BEGIN Supplied records

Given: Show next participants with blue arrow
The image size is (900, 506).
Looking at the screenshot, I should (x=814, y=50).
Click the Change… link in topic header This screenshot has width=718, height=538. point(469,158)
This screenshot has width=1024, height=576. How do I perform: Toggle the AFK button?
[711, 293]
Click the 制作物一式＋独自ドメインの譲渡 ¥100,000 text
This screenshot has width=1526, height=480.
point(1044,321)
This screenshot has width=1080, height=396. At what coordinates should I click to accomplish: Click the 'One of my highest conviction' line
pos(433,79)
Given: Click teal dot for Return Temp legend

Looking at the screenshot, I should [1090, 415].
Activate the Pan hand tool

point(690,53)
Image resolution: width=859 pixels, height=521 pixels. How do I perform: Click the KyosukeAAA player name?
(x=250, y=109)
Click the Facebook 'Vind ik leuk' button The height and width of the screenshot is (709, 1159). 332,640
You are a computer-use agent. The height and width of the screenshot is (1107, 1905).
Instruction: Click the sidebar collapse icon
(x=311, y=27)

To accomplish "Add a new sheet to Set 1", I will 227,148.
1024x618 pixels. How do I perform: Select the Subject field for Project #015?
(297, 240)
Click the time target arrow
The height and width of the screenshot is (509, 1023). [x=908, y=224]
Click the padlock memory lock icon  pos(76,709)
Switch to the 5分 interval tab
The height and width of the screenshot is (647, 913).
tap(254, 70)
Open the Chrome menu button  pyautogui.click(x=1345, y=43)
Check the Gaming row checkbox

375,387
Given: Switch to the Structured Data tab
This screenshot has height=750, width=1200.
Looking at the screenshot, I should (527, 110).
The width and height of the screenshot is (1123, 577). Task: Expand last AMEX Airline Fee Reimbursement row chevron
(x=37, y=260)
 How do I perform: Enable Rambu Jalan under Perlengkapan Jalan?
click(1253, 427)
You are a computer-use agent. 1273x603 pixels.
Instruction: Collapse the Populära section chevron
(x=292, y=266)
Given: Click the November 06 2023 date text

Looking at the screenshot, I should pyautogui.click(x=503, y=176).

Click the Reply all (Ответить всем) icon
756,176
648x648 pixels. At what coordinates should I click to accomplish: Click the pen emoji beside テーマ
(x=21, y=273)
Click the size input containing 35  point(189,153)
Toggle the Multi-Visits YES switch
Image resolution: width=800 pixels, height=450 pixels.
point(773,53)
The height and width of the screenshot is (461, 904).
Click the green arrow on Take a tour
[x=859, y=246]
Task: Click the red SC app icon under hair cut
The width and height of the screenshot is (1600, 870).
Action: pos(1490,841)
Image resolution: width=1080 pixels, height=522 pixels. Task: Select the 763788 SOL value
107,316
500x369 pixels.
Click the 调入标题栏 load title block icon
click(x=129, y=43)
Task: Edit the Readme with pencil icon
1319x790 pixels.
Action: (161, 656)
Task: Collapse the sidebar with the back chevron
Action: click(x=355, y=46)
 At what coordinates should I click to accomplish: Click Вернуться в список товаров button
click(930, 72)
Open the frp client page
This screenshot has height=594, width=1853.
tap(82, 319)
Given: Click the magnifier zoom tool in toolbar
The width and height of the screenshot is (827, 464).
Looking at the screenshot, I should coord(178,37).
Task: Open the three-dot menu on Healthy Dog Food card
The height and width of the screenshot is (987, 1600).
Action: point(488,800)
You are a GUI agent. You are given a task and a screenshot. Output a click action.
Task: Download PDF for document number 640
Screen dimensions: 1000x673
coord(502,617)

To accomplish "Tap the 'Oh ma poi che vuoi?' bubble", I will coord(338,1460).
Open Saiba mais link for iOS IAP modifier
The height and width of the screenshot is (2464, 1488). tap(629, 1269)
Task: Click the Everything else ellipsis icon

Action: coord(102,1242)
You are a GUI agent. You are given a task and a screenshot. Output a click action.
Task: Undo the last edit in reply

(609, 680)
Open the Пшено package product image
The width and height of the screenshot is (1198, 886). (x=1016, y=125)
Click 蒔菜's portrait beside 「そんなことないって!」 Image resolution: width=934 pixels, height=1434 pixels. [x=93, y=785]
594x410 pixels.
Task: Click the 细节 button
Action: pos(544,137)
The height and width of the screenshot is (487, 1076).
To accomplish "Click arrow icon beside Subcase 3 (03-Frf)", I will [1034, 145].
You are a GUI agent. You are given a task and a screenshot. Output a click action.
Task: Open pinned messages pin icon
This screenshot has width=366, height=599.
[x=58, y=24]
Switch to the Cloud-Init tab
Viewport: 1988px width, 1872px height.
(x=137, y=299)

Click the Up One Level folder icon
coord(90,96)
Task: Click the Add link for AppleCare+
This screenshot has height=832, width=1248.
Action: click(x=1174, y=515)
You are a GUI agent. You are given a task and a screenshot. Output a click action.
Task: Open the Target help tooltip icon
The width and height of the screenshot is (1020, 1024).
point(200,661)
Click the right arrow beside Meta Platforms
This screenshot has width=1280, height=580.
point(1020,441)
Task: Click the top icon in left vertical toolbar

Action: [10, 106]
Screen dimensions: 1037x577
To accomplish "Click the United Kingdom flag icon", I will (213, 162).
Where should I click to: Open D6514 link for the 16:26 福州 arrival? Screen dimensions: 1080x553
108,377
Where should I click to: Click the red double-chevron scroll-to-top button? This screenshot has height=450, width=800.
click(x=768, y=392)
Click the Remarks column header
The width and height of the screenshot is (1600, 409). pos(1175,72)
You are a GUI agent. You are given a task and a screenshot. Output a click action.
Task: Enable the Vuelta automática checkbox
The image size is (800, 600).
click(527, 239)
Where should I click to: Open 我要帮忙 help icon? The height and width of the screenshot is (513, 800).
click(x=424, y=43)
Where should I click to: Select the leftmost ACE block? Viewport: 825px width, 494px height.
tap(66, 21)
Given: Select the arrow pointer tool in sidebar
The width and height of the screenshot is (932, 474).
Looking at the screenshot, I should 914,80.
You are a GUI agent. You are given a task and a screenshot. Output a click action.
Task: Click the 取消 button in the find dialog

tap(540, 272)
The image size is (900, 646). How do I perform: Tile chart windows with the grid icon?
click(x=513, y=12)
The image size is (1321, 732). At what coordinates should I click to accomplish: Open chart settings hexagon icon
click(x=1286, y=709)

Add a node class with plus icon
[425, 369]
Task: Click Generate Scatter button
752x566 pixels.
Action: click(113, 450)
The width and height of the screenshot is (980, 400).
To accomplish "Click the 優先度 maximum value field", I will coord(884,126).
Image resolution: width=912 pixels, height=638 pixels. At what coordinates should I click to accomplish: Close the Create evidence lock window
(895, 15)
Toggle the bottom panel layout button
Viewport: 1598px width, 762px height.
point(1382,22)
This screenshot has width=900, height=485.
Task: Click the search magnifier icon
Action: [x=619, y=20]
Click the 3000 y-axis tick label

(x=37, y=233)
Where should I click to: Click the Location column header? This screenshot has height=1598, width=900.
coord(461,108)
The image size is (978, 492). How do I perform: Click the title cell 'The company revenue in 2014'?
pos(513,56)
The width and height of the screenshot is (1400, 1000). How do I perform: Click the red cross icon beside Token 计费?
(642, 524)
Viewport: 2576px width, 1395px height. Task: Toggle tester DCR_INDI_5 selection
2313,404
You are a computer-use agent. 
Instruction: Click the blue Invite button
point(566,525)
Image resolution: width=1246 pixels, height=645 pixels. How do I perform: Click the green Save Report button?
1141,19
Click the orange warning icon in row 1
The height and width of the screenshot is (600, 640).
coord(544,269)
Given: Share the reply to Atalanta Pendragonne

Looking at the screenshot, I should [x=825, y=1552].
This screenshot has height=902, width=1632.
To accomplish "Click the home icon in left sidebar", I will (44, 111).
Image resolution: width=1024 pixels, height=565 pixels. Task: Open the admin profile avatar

END Supplied records

> [Your task]: Exactly as they stand, write out all of the entries.

> [Solution to the exercise]:
Given: Show next participants with blue arrow
The image size is (900, 506).
Looking at the screenshot, I should (x=814, y=50).
Click the Change… link in topic header This screenshot has width=718, height=538. point(469,158)
This screenshot has width=1024, height=576. How do I perform: Toggle the AFK button?
[711, 293]
Click the 制作物一式＋独自ドメインの譲渡 ¥100,000 text
This screenshot has width=1526, height=480.
point(1044,321)
This screenshot has width=1080, height=396. At what coordinates should I click to accomplish: Click the 'One of my highest conviction' line
pos(433,79)
Given: Click teal dot for Return Temp legend

Looking at the screenshot, I should [1090, 415].
Activate the Pan hand tool

point(690,53)
Image resolution: width=859 pixels, height=521 pixels. How do I perform: Click the KyosukeAAA player name?
(x=250, y=109)
Click the Facebook 'Vind ik leuk' button The height and width of the screenshot is (709, 1159). 332,640
You are a computer-use agent. The height and width of the screenshot is (1107, 1905).
Instruction: Click the sidebar collapse icon
(x=311, y=27)

To accomplish "Add a new sheet to Set 1", I will 227,148.
1024x618 pixels. How do I perform: Select the Subject field for Project #015?
(297, 240)
Click the time target arrow
The height and width of the screenshot is (509, 1023). [x=908, y=224]
Click the padlock memory lock icon  pos(76,709)
Switch to the 5分 interval tab
The height and width of the screenshot is (647, 913).
tap(254, 70)
Open the Chrome menu button  pyautogui.click(x=1345, y=43)
Check the Gaming row checkbox

375,387
Given: Switch to the Structured Data tab
This screenshot has height=750, width=1200.
Looking at the screenshot, I should (527, 110).
The width and height of the screenshot is (1123, 577). Task: Expand last AMEX Airline Fee Reimbursement row chevron
(x=37, y=260)
 How do I perform: Enable Rambu Jalan under Perlengkapan Jalan?
click(1253, 427)
You are a computer-use agent. 1273x603 pixels.
Instruction: Collapse the Populära section chevron
(x=292, y=266)
Given: Click the November 06 2023 date text

Looking at the screenshot, I should pyautogui.click(x=503, y=176).

Click the Reply all (Ответить всем) icon
756,176
648x648 pixels. At what coordinates should I click to accomplish: Click the pen emoji beside テーマ
(x=21, y=273)
Click the size input containing 35  point(189,153)
Toggle the Multi-Visits YES switch
Image resolution: width=800 pixels, height=450 pixels.
point(773,53)
The height and width of the screenshot is (461, 904).
Click the green arrow on Take a tour
[x=859, y=246]
Task: Click the red SC app icon under hair cut
The width and height of the screenshot is (1600, 870).
Action: pos(1490,841)
Image resolution: width=1080 pixels, height=522 pixels. Task: Select the 763788 SOL value
107,316
500x369 pixels.
Click the 调入标题栏 load title block icon
click(x=129, y=43)
Task: Edit the Readme with pencil icon
1319x790 pixels.
Action: (161, 656)
Task: Collapse the sidebar with the back chevron
Action: click(x=355, y=46)
 At what coordinates should I click to accomplish: Click Вернуться в список товаров button
click(930, 72)
Open the frp client page
This screenshot has height=594, width=1853.
tap(82, 319)
Given: Click the magnifier zoom tool in toolbar
The width and height of the screenshot is (827, 464).
Looking at the screenshot, I should coord(178,37).
Task: Open the three-dot menu on Healthy Dog Food card
The height and width of the screenshot is (987, 1600).
Action: point(488,800)
You are a GUI agent. You are given a task and a screenshot. Output a click action.
Task: Download PDF for document number 640
Screen dimensions: 1000x673
coord(502,617)

To accomplish "Tap the 'Oh ma poi che vuoi?' bubble", I will coord(338,1460).
Open Saiba mais link for iOS IAP modifier
The height and width of the screenshot is (2464, 1488). tap(629, 1269)
Task: Click the Everything else ellipsis icon

Action: coord(102,1242)
You are a GUI agent. You are given a task and a screenshot. Output a click action.
Task: Undo the last edit in reply

(609, 680)
Open the Пшено package product image
The width and height of the screenshot is (1198, 886). (x=1016, y=125)
Click 蒔菜's portrait beside 「そんなことないって!」 Image resolution: width=934 pixels, height=1434 pixels. [x=93, y=785]
594x410 pixels.
Task: Click the 细节 button
Action: pos(544,137)
The height and width of the screenshot is (487, 1076).
To accomplish "Click arrow icon beside Subcase 3 (03-Frf)", I will [1034, 145].
You are a GUI agent. You are given a task and a screenshot. Output a click action.
Task: Open pinned messages pin icon
This screenshot has width=366, height=599.
[x=58, y=24]
Switch to the Cloud-Init tab
Viewport: 1988px width, 1872px height.
(x=137, y=299)

Click the Up One Level folder icon
coord(90,96)
Task: Click the Add link for AppleCare+
This screenshot has height=832, width=1248.
Action: click(x=1174, y=515)
You are a GUI agent. You are given a task and a screenshot. Output a click action.
Task: Open the Target help tooltip icon
The width and height of the screenshot is (1020, 1024).
point(200,661)
Click the right arrow beside Meta Platforms
This screenshot has width=1280, height=580.
point(1020,441)
Task: Click the top icon in left vertical toolbar

Action: [10, 106]
Screen dimensions: 1037x577
To accomplish "Click the United Kingdom flag icon", I will (213, 162).
Where should I click to: Open D6514 link for the 16:26 福州 arrival? Screen dimensions: 1080x553
108,377
Where should I click to: Click the red double-chevron scroll-to-top button? This screenshot has height=450, width=800.
click(x=768, y=392)
Click the Remarks column header
The width and height of the screenshot is (1600, 409). pos(1175,72)
You are a GUI agent. You are given a task and a screenshot. Output a click action.
Task: Enable the Vuelta automática checkbox
The image size is (800, 600).
click(527, 239)
Where should I click to: Open 我要帮忙 help icon? The height and width of the screenshot is (513, 800).
click(x=424, y=43)
Where should I click to: Select the leftmost ACE block? Viewport: 825px width, 494px height.
tap(66, 21)
Given: Select the arrow pointer tool in sidebar
The width and height of the screenshot is (932, 474).
Looking at the screenshot, I should 914,80.
You are a GUI agent. You are given a task and a screenshot. Output a click action.
Task: Click the 取消 button in the find dialog

tap(540, 272)
The image size is (900, 646). How do I perform: Tile chart windows with the grid icon?
click(x=513, y=12)
The image size is (1321, 732). At what coordinates should I click to accomplish: Open chart settings hexagon icon
click(x=1286, y=709)

Add a node class with plus icon
[425, 369]
Task: Click Generate Scatter button
752x566 pixels.
Action: click(113, 450)
The width and height of the screenshot is (980, 400).
To accomplish "Click the 優先度 maximum value field", I will coord(884,126).
Image resolution: width=912 pixels, height=638 pixels. At what coordinates should I click to accomplish: Close the Create evidence lock window
(895, 15)
Toggle the bottom panel layout button
Viewport: 1598px width, 762px height.
point(1382,22)
This screenshot has width=900, height=485.
Task: Click the search magnifier icon
Action: [x=619, y=20]
Click the 3000 y-axis tick label

(x=37, y=233)
Where should I click to: Click the Location column header? This screenshot has height=1598, width=900.
coord(461,108)
The image size is (978, 492). How do I perform: Click the title cell 'The company revenue in 2014'?
pos(513,56)
The width and height of the screenshot is (1400, 1000). How do I perform: Click the red cross icon beside Token 计费?
(642, 524)
Viewport: 2576px width, 1395px height. Task: Toggle tester DCR_INDI_5 selection
2313,404
You are a computer-use agent. 
Instruction: Click the blue Invite button
point(566,525)
Image resolution: width=1246 pixels, height=645 pixels. How do I perform: Click the green Save Report button?
1141,19
Click the orange warning icon in row 1
The height and width of the screenshot is (600, 640).
coord(544,269)
Given: Share the reply to Atalanta Pendragonne

Looking at the screenshot, I should [x=825, y=1552].
This screenshot has height=902, width=1632.
To accomplish "Click the home icon in left sidebar", I will (44, 111).
Image resolution: width=1024 pixels, height=565 pixels. Task: Open the admin profile avatar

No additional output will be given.